• TASK TO CARRY OUT: Exact reproduction of all the entries is required, without any of their pictures.

• INFORMATION GIVEN:
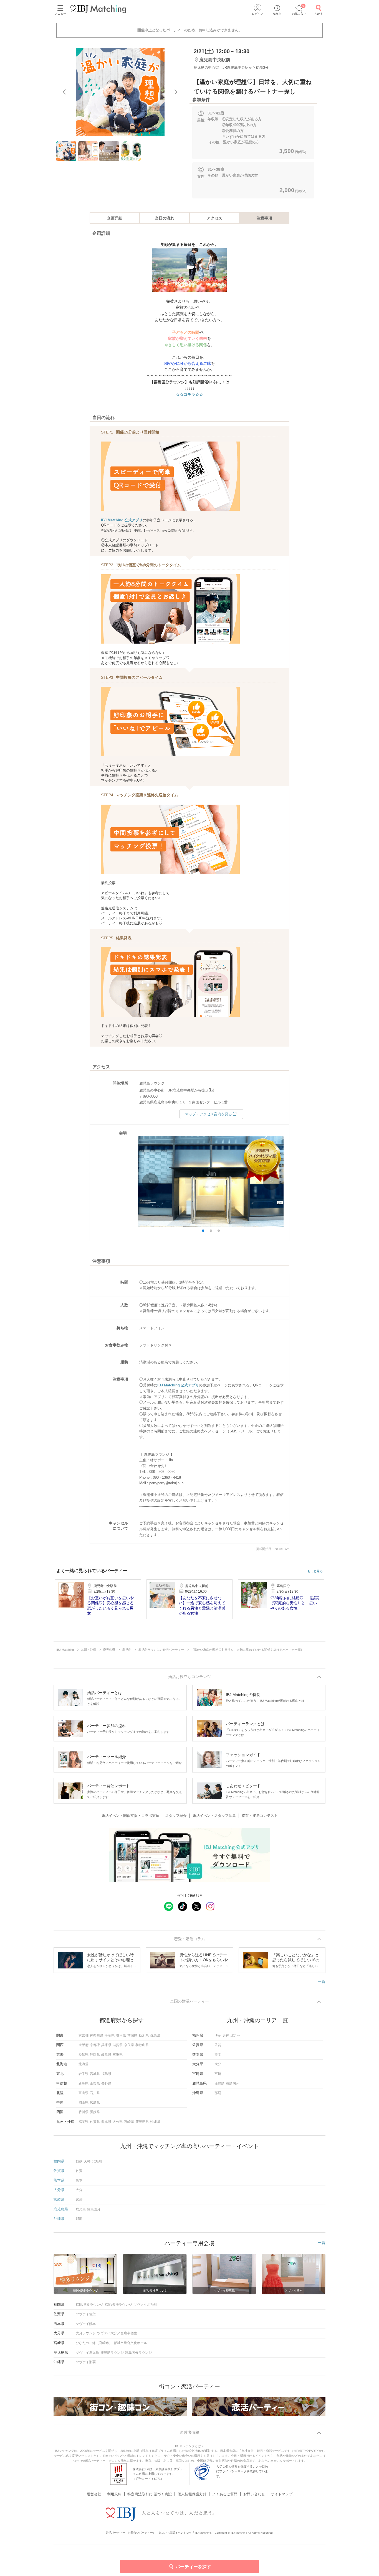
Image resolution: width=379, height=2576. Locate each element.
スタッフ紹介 (176, 1815)
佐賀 (217, 2045)
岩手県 (84, 2074)
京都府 (95, 2045)
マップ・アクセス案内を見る (208, 1114)
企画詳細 (114, 218)
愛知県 (84, 2055)
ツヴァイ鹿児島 (87, 2353)
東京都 (84, 2035)
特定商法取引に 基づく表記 (149, 2494)
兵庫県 (106, 2045)
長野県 (106, 2083)
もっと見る (315, 1571)
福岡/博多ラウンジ (89, 2305)
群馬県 (155, 2035)
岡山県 (84, 2103)
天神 (226, 2035)
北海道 (84, 2064)
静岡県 (95, 2055)
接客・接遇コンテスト (260, 1815)
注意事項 (264, 218)
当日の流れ (164, 218)
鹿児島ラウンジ (112, 2353)
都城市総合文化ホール (130, 2343)
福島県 (106, 2074)
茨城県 (132, 2035)
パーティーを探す (193, 2566)
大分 (217, 2064)
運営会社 (94, 2494)
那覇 (217, 2093)
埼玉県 (121, 2035)
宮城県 (95, 2074)
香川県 (84, 2112)
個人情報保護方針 (192, 2494)
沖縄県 (155, 2122)
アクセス (214, 218)
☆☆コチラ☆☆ (189, 394)
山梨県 (95, 2083)
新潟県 (84, 2083)
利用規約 (114, 2494)
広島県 (95, 2103)
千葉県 (110, 2035)
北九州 (236, 2035)
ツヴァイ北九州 (145, 2305)
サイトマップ (281, 2494)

• TASK OUTPUT:
Image resolution: width=379, height=2576. Locate each element.
スタッフ紹介 (176, 1815)
佐賀 (217, 2045)
岩手県 (84, 2074)
京都府 (95, 2045)
マップ・アクセス案内を見る (208, 1114)
企画詳細 (114, 218)
愛知県 (84, 2055)
ツヴァイ鹿児島 (87, 2353)
東京都 (84, 2035)
特定商法取引に 基づく表記 (149, 2494)
兵庫県 (106, 2045)
長野県 (106, 2083)
もっと見る (315, 1571)
福岡/博多ラウンジ (89, 2305)
群馬県 (155, 2035)
岡山県 (84, 2103)
天神 (226, 2035)
北海道 (84, 2064)
静岡県 (95, 2055)
接客・接遇コンテスト (260, 1815)
注意事項 (264, 218)
当日の流れ (164, 218)
鹿児島ラウンジ (112, 2353)
都城市総合文化ホール (130, 2343)
福島県 (106, 2074)
茨城県 (132, 2035)
パーティーを探す (193, 2566)
大分 (217, 2064)
運営会社 (94, 2494)
那覇 (217, 2093)
埼玉県 (121, 2035)
宮城県 (95, 2074)
香川県 (84, 2112)
個人情報保護方針 (192, 2494)
沖縄県 (155, 2122)
アクセス (214, 218)
☆☆コチラ☆☆ (189, 394)
山梨県 (95, 2083)
新潟県 (84, 2083)
利用規約 (114, 2494)
広島県 (95, 2103)
千葉県 (110, 2035)
北九州 (236, 2035)
ツヴァイ北九州 (145, 2305)
サイトマップ (281, 2494)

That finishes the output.